» **Quoted passage**
== Segment start ==

MICHAEL SPOONEYBARGER / AP
Workers collect oil Friday that washed up along Pensacola Beach, Fla. Waves of gooey tar blobs were washing ashore as a slick from the BP spill drifts closer to shore.
PENSACOLA BEACH, Fla. — The odor of oil hangs heavy in the sea air. Children with plastic shovels scoop up clumps of goo in the waves. Beachcombers collect tar balls as if they were seashells.
The BP catastrophe arrived with the tide on the Florida Panhandle's white sands Friday as the company worked to adjust a cap over the gusher in a desperate bid to arrest what is the biggest oil spill in U.S. history. President Obama, meanwhile, chastised the company after his third visit to the stricken Gulf Coast since the April 20 explosion of the Deepwater Horizon drilling rig.
The oil has reached the shores of four Gulf states — Louisiana, Mississippi, Alabama and Florida — turning its marshlands into death zones for wildlife and staining its beaches rust and crimson.

== Segment end ==

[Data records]
== Segment start ==

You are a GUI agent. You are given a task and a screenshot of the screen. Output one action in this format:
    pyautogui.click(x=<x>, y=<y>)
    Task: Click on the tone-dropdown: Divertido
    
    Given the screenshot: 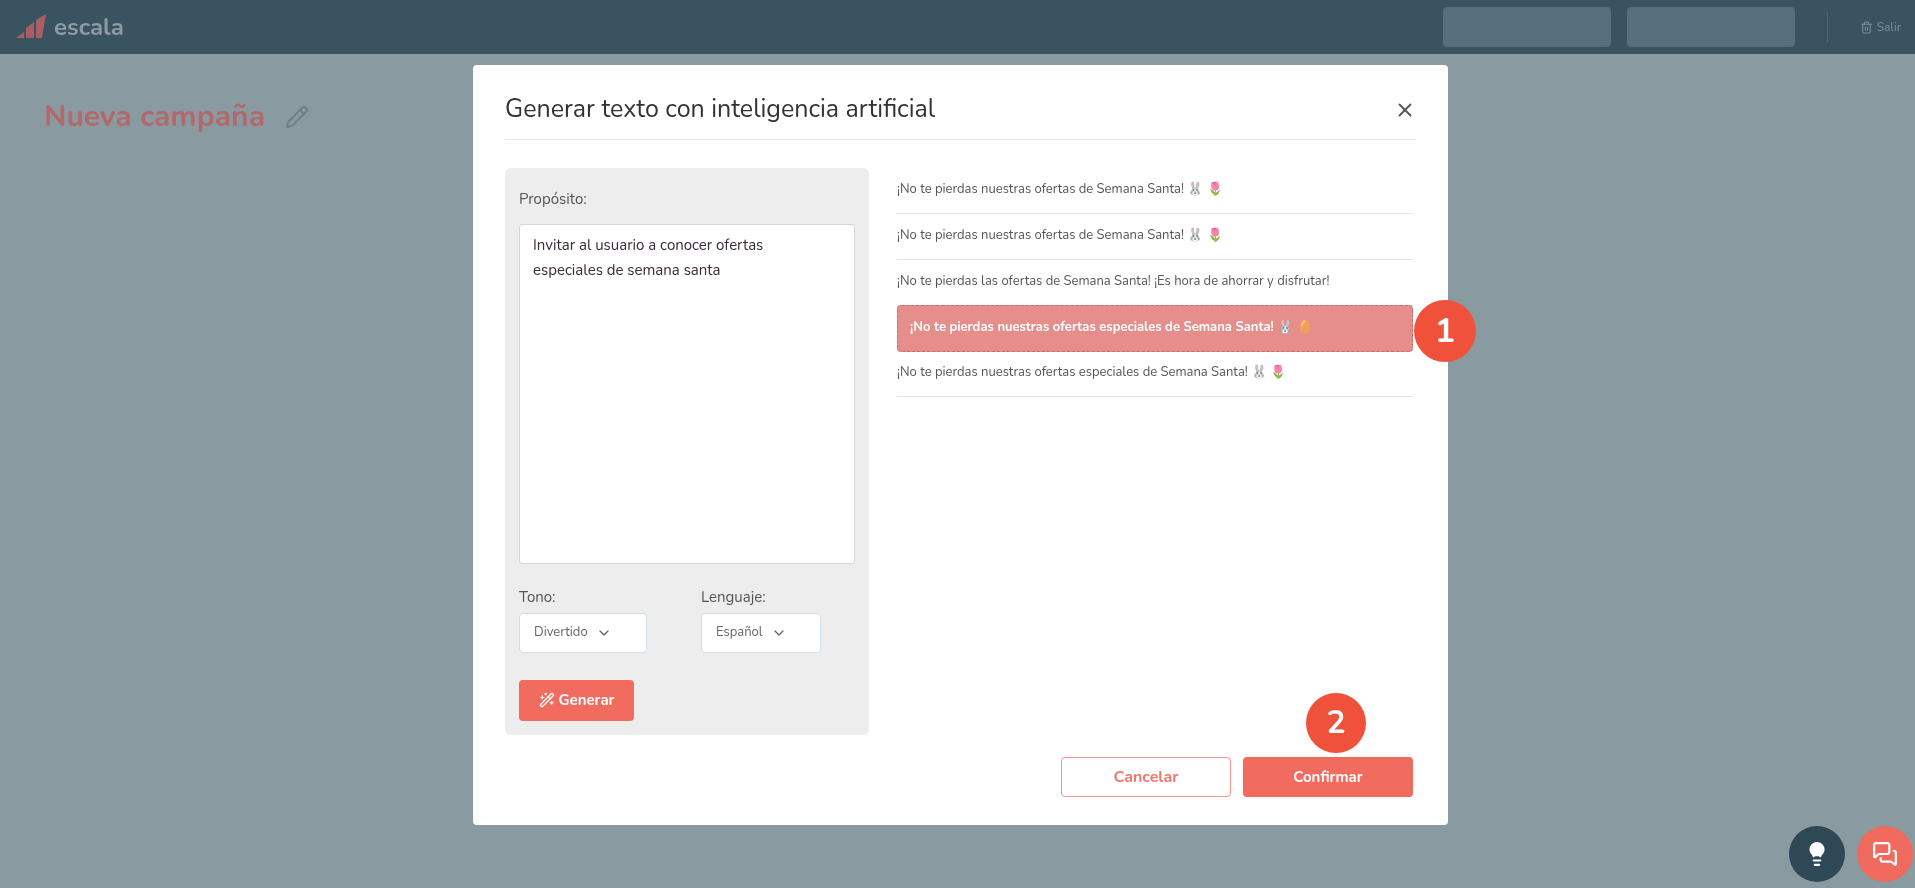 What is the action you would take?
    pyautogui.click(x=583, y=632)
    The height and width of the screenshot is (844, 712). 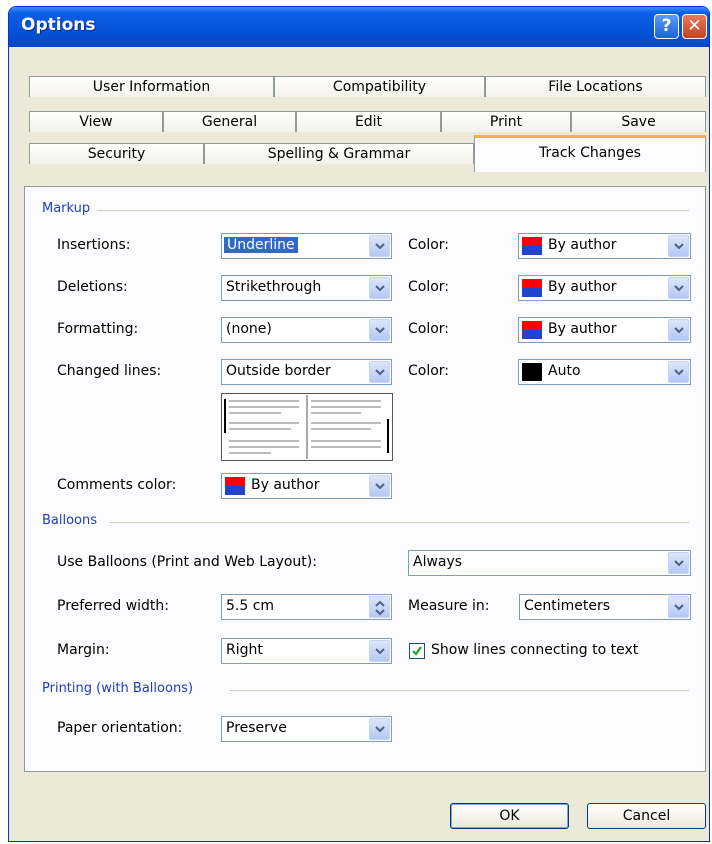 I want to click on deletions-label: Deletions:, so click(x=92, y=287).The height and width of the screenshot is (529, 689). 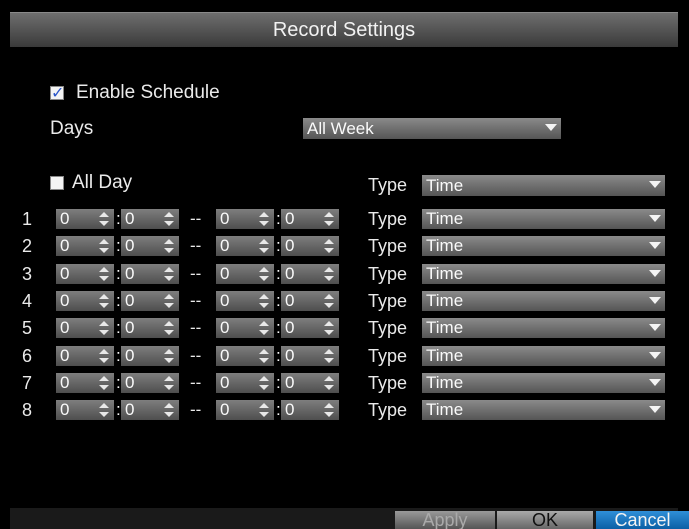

== Segment end ==

» **What the exercise asks**
Reproduce verbatim the passage of the oil spill report from "PENSACOLA BEACH, Fla. —" up to and including "they were seashells.".

» **Result of the task**
PENSACOLA BEACH, Fla. — The odor of oil hangs heavy in the sea air. Children with plastic shovels scoop up clumps of goo in the waves. Beachcombers collect tar balls as if they were seashells.